This is a response to one of the questions asked by one of my blog readers. “How do I deal with sibling rivalry?” A situation I get caught in myself and I’m sure that’s the story of quite a number of parents as well. Fighting between siblings is a common occurrence in a household but even though it sounds normal, this could be very stressful for parents that get caught in it and if not managed properly can lead to physical confrontation between the siblings which can be very harmful to them and hurtful for the parents. Further complications can result in siblings going into adulthood resenting each other. Even though this might sound extreme, it does occur therefore it is crucial for parents to understand what this is and how best to deal with it.
A short story on what I witnessed. I went with a friend to a party once and happened to have sat in front of two ladies (I’ll call them A&B). We were all discussing at the table but I noticed that anytime lady A tries to voice out her thoughts and opinion on the issue being discussed, lady B shuts her up immediately telling her “what do you know about the issue being discussed” despite the fact that lady B was a smart grounded professional. Lady B occasionally responded sharply to lady A. It was almost as if B did not want A to be heard. Everyone on the table noticed this as well. It was very disrespectful and uncivilized. When I got the opportunity to speak with my friend that I escorted to the party, I asked her what was wrong with the lady that kept shutting the other up? My friend smiled and said oh….those are sisters from the same mother. They have been known to be like that from an early age. I exclaimed!…… and wondered how a relationship between two sisters could degenerate to that level. But unfortunately, that is the blunt truth of life…..sibling rivalry (turned jealousy) can be carried into adulthood.
Here is what experts have to say-What are the causes of sibling rivalry? Children’s temperament, evolving needs, special needs children and imitating bad role models.
So how do we manage it from an early age?
- encourage them to resolve their own issues themselves. Coach them on using the appropriate language when speaking with each other.
- When it gets too heated up, separate them until they are both clam. Wait till emotions have cooled down and then try to it resolve with them
- “Don’t put too much focus on figuring out which child is to blame”. It takes two to tango.
- “Try to set up a “win-win” situation so that each child gains something. When they both want the same toy, perhaps there’s a game they could play together instead.”- Personally, I will take the toy away from them. No one gets it.
- Set ground rules and acceptable behavior- ….hipee!!!!….I do this 🙂
- Keep their hands to themselves and no cursing, no-name calling, no yelling, no door slamming. Involve them in the setting of the rules and what the consequences will be when they are broken. It teaches them to take responsibility for their actions,
- Teach them that everything in life does not have to be fair and equal. “sometimes one kid needs more than the other”
- If you notice that they fight over the same issue often (example- a toy/book), put schedule together so they can take turns
- Have fun together as a family. This has really helped me. I create time to spend with all of them, together.
- Give room for each child to be themselves. Whatever they like doing, allow him/her to do it and create time to spend with them doing it together. An outdoor child, video game child, reader etc.
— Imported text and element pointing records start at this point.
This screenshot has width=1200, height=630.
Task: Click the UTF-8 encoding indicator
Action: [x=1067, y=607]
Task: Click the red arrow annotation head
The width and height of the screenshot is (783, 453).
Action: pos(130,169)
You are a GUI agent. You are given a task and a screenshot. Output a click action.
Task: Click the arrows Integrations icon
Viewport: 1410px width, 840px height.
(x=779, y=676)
- As adults we like our space…… give each child space to do their thing (I tell my children, “you don’t have to do things together all the time. You have different personalities so you are bound to do things differently and separately at times”). The other child also does not need to tag along for play days with sibling’s friends
- “If fights between your school-age kids are frequent, hold weekly family meetings in which you repeat the rules about fighting and review past successes in reducing conflicts. Consider establishing a program where the kids earn points toward a fun family-oriented activity when they work together to stop battling.”
- We all know children like to get their parent’s attention- remove yourself from their surroundings and you remove the incentive hence the fighting may stop.
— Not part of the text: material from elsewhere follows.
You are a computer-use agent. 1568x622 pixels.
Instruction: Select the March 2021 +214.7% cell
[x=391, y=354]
In parenting, I have learned that love overcomes all. Showing my children love and telling them they have to love one another is something that has helped me tremendously (besides the above points). I explain to them why it is imperative for them to love one another. I tell them it is a commandment from God. I tell them things like “how can you say you love God when you can’t even love the people God has put in your life”. I don’t tolerate jealousy and negative emotions. Do I get it right all the time? NO! I wish though 🙂 . But this has really helped me and I hope it helps you too.
Sibling rivalry is something that makes parents want to pull their hair out at times. It is tiring and at times scary. Nip it in the bud at an early age.